[Opening Material supplied section]
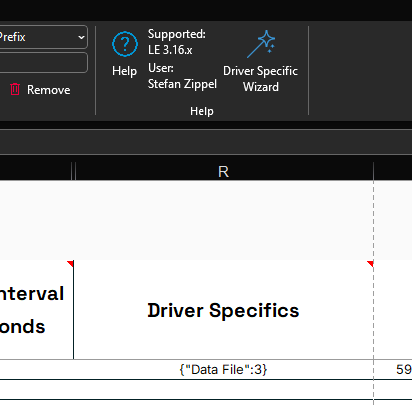Select the Prefix combo box
Viewport: 412px width, 408px height.
pos(43,37)
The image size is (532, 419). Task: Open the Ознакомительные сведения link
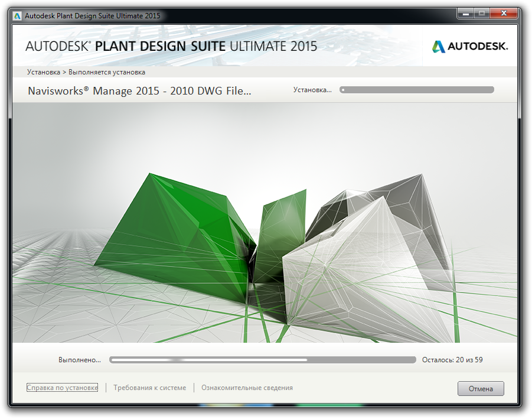coord(247,388)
[Closing Material supplied section]
#### What is expected:
Give back exactly, and only, the lines from the one holding "The image size" through the last line of the entries, with every picture omitted.

#### Answer for this exercise:
The image size is (532, 419). Task: Open the Ознакомительные сведения link
coord(247,388)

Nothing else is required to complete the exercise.